The U.S. Public Health Service, which includes the National Institutes of Health, will spend nearly $1 billion to fight the virus this year, a 92 percent increase over last year's budget. Next year, the Reagan administration will ask for $1.3 billion to be spent on AIDS -- an amount that rivals the budget of the National Cancer Institute.

A third of the AIDS dollars are earmarked for community education efforts. About a quarter will go for basic research and population studies to track how the virus is spreading.

Nearly 20 percent of that budget, about $184.3 million, will be spent to develop and test new drugs and other therapies for those already infected.

Across the country are 19 AIDS Treatment Evaluation Units at university-associated research centers.
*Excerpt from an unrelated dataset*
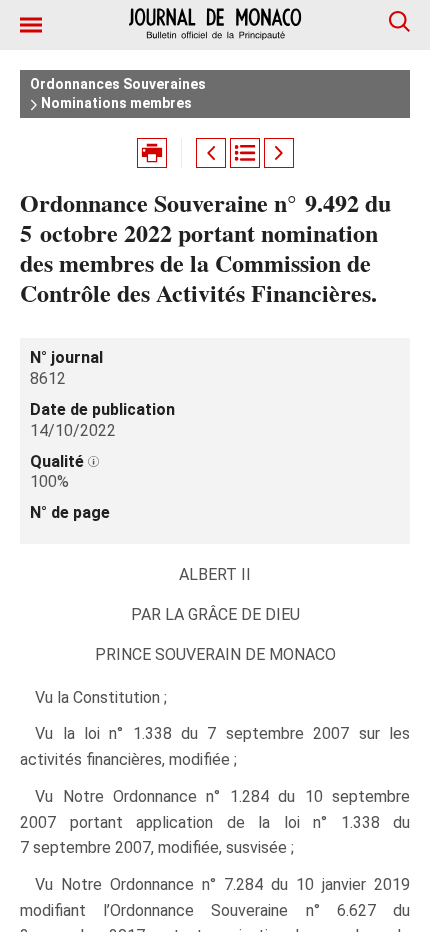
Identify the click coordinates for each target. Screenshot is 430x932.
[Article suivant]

Some 2,600 people infected with the AIDS virus are participating in nearly 40 drug-testing studies to evaluate various treatments.
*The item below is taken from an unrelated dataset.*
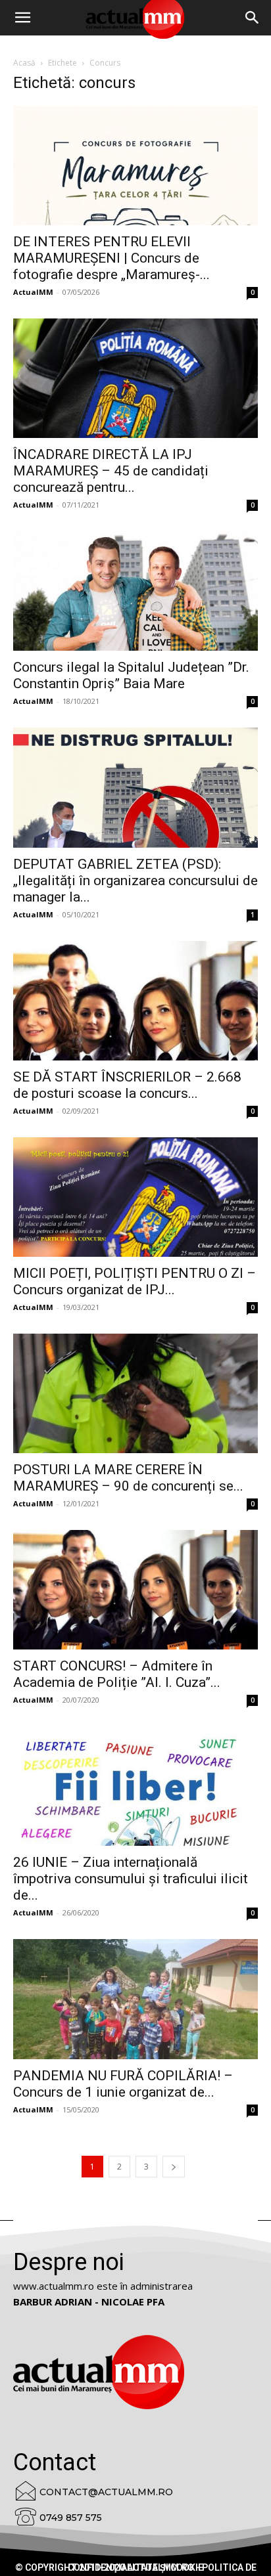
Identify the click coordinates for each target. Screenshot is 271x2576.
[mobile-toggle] (22, 17)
An estimated 1.5 million Americans already are infected, and although scientists do not know how many of them will develop the disease, they suspect that at least a third -- and perhaps many more -- will become sick and need treatment. Officials at the Centers for Disease Control report that 50,820 Americans have been diagnosed with AIDS as of Jan. 11; 28,437 have died.

So far, only one drug, AZT, has been shown to slow the virus. But AZT is costly, frequently has severe side effects and does not eliminate the virus from the body.
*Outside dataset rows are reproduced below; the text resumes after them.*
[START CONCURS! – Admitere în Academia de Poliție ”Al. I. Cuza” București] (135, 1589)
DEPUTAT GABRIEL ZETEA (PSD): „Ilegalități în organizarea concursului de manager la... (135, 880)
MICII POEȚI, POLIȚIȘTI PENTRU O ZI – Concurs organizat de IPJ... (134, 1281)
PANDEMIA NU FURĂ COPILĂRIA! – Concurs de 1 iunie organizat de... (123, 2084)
Researchers now believe that no single drug will completely stop the virus once a person is infected. Like cancer, AIDS is most likely to be controlled by a combination of agents.

In one experiment, the immune-boosting drug interferon is being tested with a protein called tumor necrosis factor, which has been used to kill cancer cells and has shown some effectiveness against the AIDS virus in laboratory experiments. Other studies with human patients are testing combinations of AZT with biological agents, such as interferon and interleukin-2, a protein shown to stimulate the cell-killing ability of certain white blood cells.

One of the newest AIDS drugs to be tested in human trials is Peptide T. Developed by Dr. Candace Pert and her colleagues at the National Institute of Mental Health, the drug may block entry of the AIDS virus into cells, but its action is the source of great debate among the scientific community.

Last month, two AIDS patients became the first Americans to receive the drug.

In earlier experiments, Peptide T was given to four Swedish AIDS patients who were in the final stages of the disease. Three have died.

"We had only a very limited amount of Peptide T at that time, only enough to give the drug for one month," said Dr. Lennart Wetterberg, who conducted the study in October, 1986 at the Karolinska Institute in Stockholm. Karolinska study, in a telephone interview.

More recently, Wetterberg has begun a more extensive study of Peptide T with 36 AIDS patients. Results are expected in March.

Some of the most novel approaches to fighting AIDS are a long way from being tested in humans. One promising agent is the CD4 molecule -- the "gateway" molecule on the surface of a cell that controls the virus's entry into immune cells. By injecting large amounts of CD4 into the bloodstream as a decoy, scientists hope to trick the AIDS virus into latching on to the decoy and overlooking the cells it now attacks.

As work progresses on finding treatments for AIDS patients, scientists are also using human volunteers to evaluate potential vaccines to prevent AIDS. Two candidate vaccines are being tested. The first study began in August when NIH researchers started testing a vaccine made from a protein on the surface of the AIDS virus, which was then produced in large quantity in insect cells by Microgenesys Inc. of West Haven, Conn. Last week, NIH announced it would expand the trial to more research centers.

A second vaccine, only recently approved by the FDA, will be tested in 30 to 60 healthy homosexual men at the Pacific Medical Center in Seattle. This vaccine, developed by a Bristol-Myers Co. subsidiary, is made using genetic engineering techniques to combine the vaccinia virus, used to prevent smallpox, with a portion of AIDS virus protein.

French AIDS researcher Dr. Daniel Zagury of the Pierre and Marie Curie University in Paris is also working on a candidate vaccine. Last year, he injected himself and other volunteers in Zaire with a vaccinia-AIDS vaccine, similar to the Bristol-Myers preparation. He has reported that the experimental vaccine induced his body to produce antibodies to the virus that appeared, he said, as though they might protect him from being infected with one strain of the AIDS virus.

Because the AIDS virus mutates so quickly, researchers believe that making an effective vaccine will be complicated and may require a preparation that generates immunity to several strains of the virus or several different AIDS viruses. No vaccine is expected to be available for widespread use before the mid-1990s.